Published 20 December 2012

Since the early 1970s, school shootings at American elementary, secondary, and higher education institutions have been a painful reality for American society; after each incident — like the recent attack in Newtown, Connecticut — there is voluminous dialogue about what can be done to prevent the next such tragedy; a new study explores what we have learned about these tragic incidents, and what can be done to prevent them

Since the early 1970s, school shootings at American elementary, secondary, and higher education institutions have been a painful reality for American society. After each incident — like the recent attack in Newtown, Connecticut — there is voluminous dialogue about what can be done to prevent the next such tragedy.

Can anything realistically be done, however, to prevent these horrific crimes?

A new article by Dr. Daniel J. Flannery of Case Western Reserve University, and colleagues, scheduled to appear in the January issue of Springer’s Current Psychiatry Reports, attempts to parse out what we have learned from past events, and what we can do about stopping the next attack.

A Springer release reports that the article conducts a thorough examination of past studies on the topic, focusing primarily on “targeted” and “rampage,” or “spree,” shootings. Targeted shootings are those where there is a specific target, individual group or institution.
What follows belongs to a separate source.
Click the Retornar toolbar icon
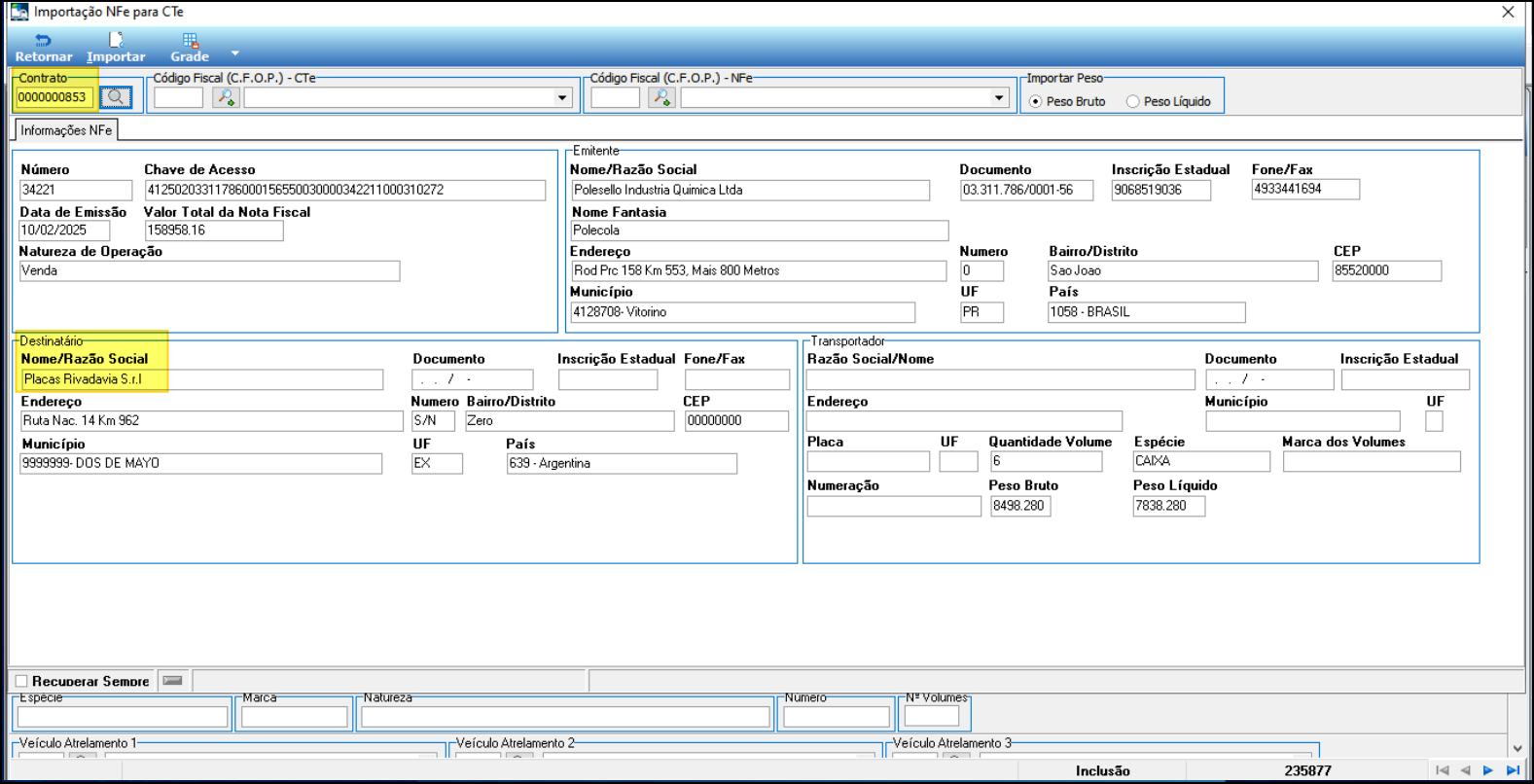The image size is (1534, 784). tap(43, 41)
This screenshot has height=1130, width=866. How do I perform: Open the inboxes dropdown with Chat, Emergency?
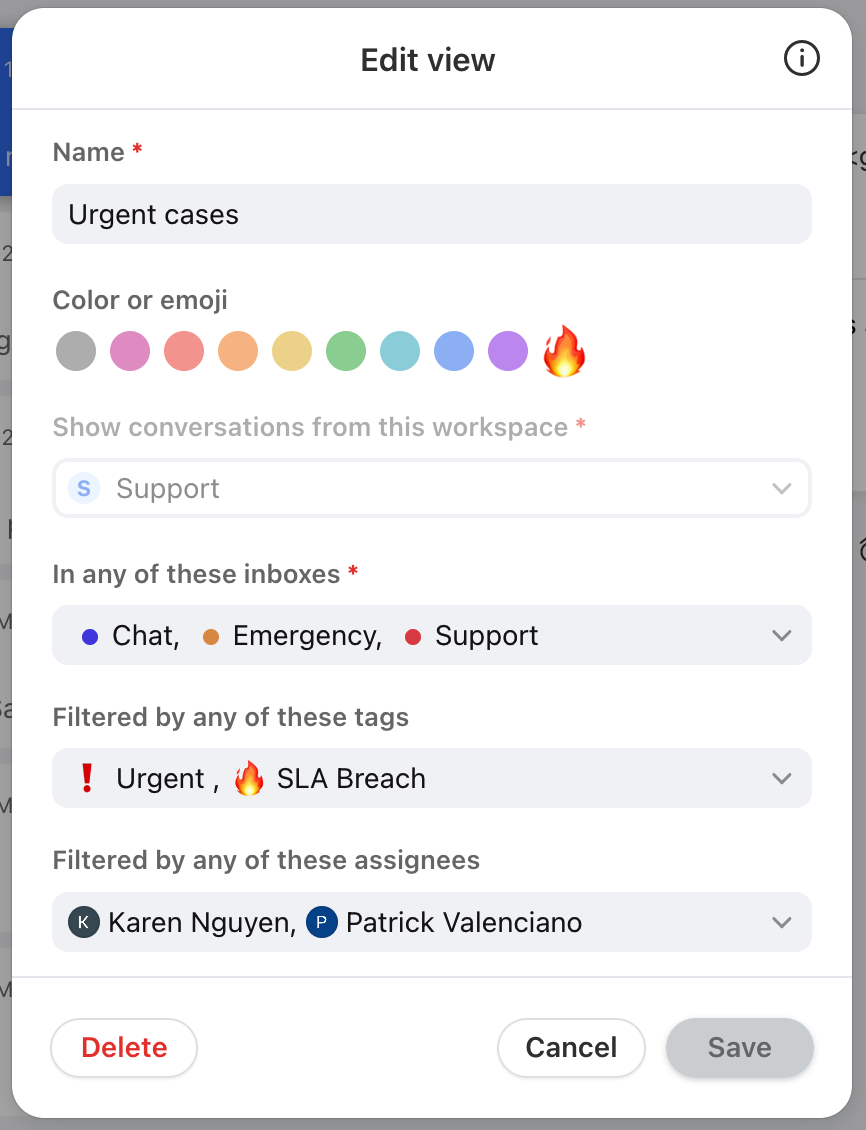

Rampage, or spree, shootings are those that involve multiple victims, either known or unknown to the assailant.

What the article finds is that, while there are some characteristics shared by past shooters — narcissism, depression, low self-esteem, and a fascination with violence — there are not enough similarities to develop any distinctive profile of a potential shooter.

The authors conclude that the most effective way of trying to prevent these tragedies is through threat assessment, which requires fundamental testing of such traits as: suicide risk, homicide risk, thought processes, reality testing, mood and behavior, as well as relevant social and developmental histories.

Also helpful is to pay particular attention to any obsession with firearms or violence, and the presence of writings or drawings with violent themes. While this may seem obvious, unfortunately, the resources available to mental health workers in schools do not sufficiently provide for these assessments. The authors also conclude that mental health workers and adults must be socialized to take threats of interpersonal violence seriously, as they have been with threats of suicide.

Finally, Flannery and colleagues urge for a renewed focus on treatment for the victims of such crimes.

Usually most of the focus in the aftermath of such events lies in trying to come up with a reason why someone would perpetrate such a crime, or in other words, trying to make some sort of sense out of these tragedies. While this is understandable, considerable care must be given to ensure that the victims of these crimes receive the mental health treatment they require.

“School shootings are not all the same and may require different approaches to prevention and treatment, especially with respect to identifying risk factors at the individual, school or community levels, and particularly with regard to examining the role that mental health issues may play to increase risk for perpetration,” the authors conclude. “Community mental health providers and professionals, particularly psychiatrists, are essential partners and must continue to seek avenues for working with schools to conduct thorough threat assessments, to identify young persons with significant mental health needs and to develop protocols for identification, prevention, and treatment that will effectively support the social and emotional needs of our most vulnerable youth and communities.”